**PROBLEM DETAILS:** Reproduce in full, word for word, the passage below on February weather and calving in West Cork. Leave out the lines that follow it.

**SELECTED EXCERPT:**
+++++

That blast of sunshine over the last few days of February would make you forget the soaking that 2021 has delivered thus far. Usually the second month of the year sees fields in West Cork spring into life but there was a stronger chance of them developing springs instead of being grazed this year.
If there’s a positive to getting all this bad weather so far, it’s that it’s still early in the year and there’s no harm in getting it out of the way. We might get a run of better weather in March.
My own leisurely farm life crashed to a halt in the middle of the month, as calving got under way. It began a week ahead of schedule and early arrivals seem to be the order of the day in the calving shed. There was only meant to be four due to calf in February but by the month’s end, there could well be a baker’s dozen calved.
It began with a pair of heifers calving around Valentine’s; with them out of the way, I was expecting calm to be restored. I was wrong. The following Thursday was almost a 16-hour working day. One cow calved over two weeks early and another threw out a calf over a month ahead of time. Those events were sandwiched in between a pair of heifers that calved with the opposite extremes that can be happen when heifers calf. The morning began with what I thought was a heifer beginning calving. On closer inspection, I found her calf had just wandered off a bit. Another was off form that afternoon and I left her progress as much as she could herself while I was around the yard. With no progress, I stalled and handled her to discover something wasn’t right. She had a twisted womb, which resulted in a C-section. In terms of temperament, they were also two opposites, so I was lucky it was the quieter one that required the assistance.
I left them in the calving area for the week and, in an effort to win over the flightier one, they get a handful of ration twice a day when I’m passing. Treats are a useful tool!

+++++

**DATA EXTRACT:**

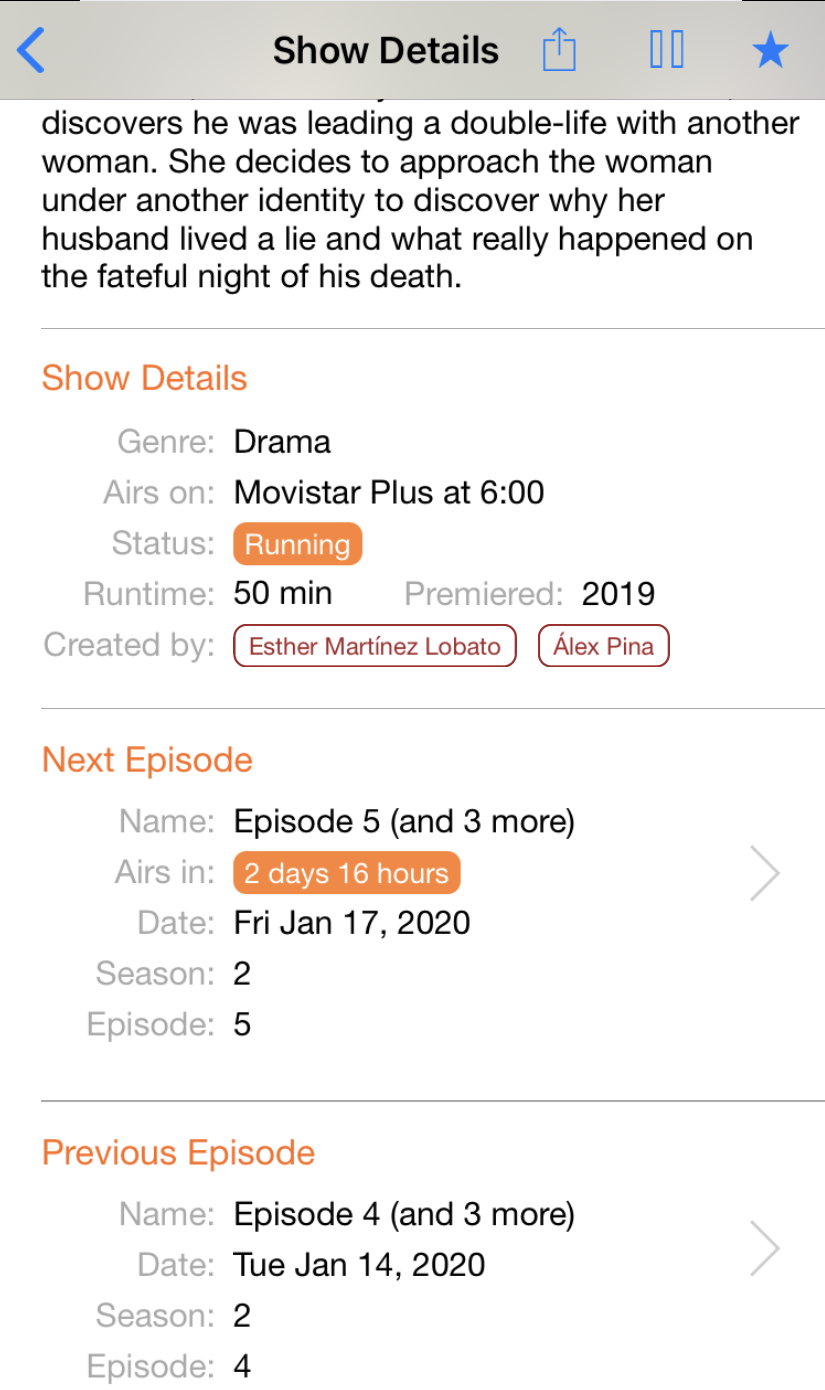Tap next episode name Episode 5
Image resolution: width=825 pixels, height=1390 pixels.
point(404,822)
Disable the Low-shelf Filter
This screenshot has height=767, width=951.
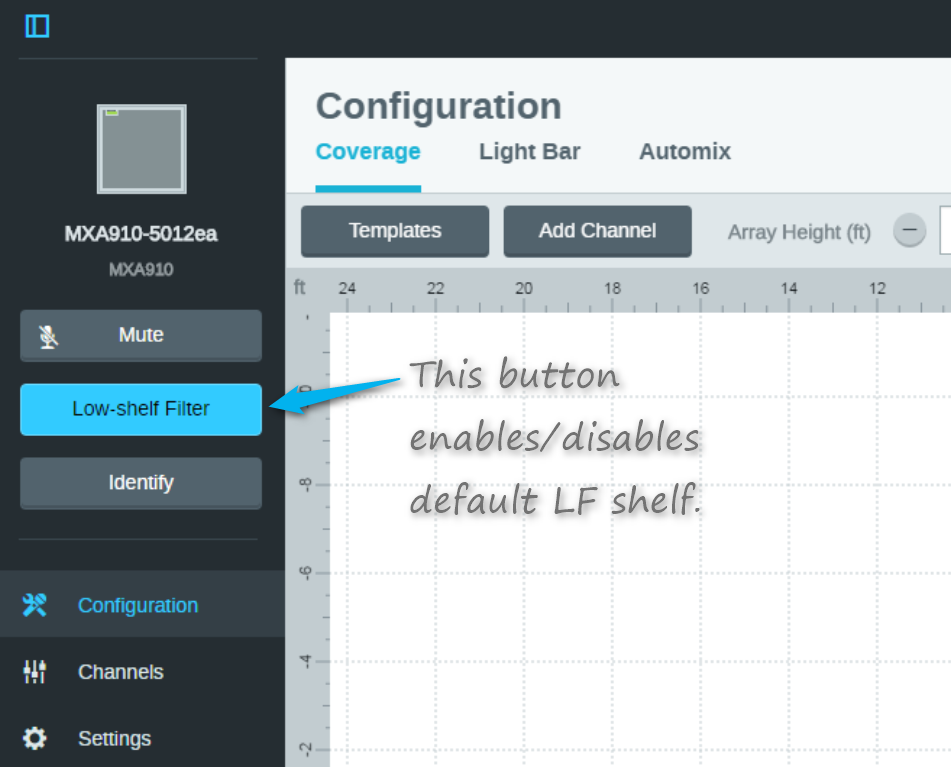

+++++

**TASK ANSWER:**
That blast of sunshine over the last few days of February would make you forget the soaking that 2021 has delivered thus far. Usually the second month of the year sees fields in West Cork spring into life but there was a stronger chance of them developing springs instead of being grazed this year.
If there’s a positive to getting all this bad weather so far, it’s that it’s still early in the year and there’s no harm in getting it out of the way. We might get a run of better weather in March.
My own leisurely farm life crashed to a halt in the middle of the month, as calving got under way. It began a week ahead of schedule and early arrivals seem to be the order of the day in the calving shed. There was only meant to be four due to calf in February but by the month’s end, there could well be a baker’s dozen calved.
It began with a pair of heifers calving around Valentine’s; with them out of the way, I was expecting calm to be restored. I was wrong. The following Thursday was almost a 16-hour working day. One cow calved over two weeks early and another threw out a calf over a month ahead of time. Those events were sandwiched in between a pair of heifers that calved with the opposite extremes that can be happen when heifers calf. The morning began with what I thought was a heifer beginning calving. On closer inspection, I found her calf had just wandered off a bit. Another was off form that afternoon and I left her progress as much as she could herself while I was around the yard. With no progress, I stalled and handled her to discover something wasn’t right. She had a twisted womb, which resulted in a C-section. In terms of temperament, they were also two opposites, so I was lucky it was the quieter one that required the assistance.
I left them in the calving area for the week and, in an effort to win over the flightier one, they get a handful of ration twice a day when I’m passing. Treats are a useful tool!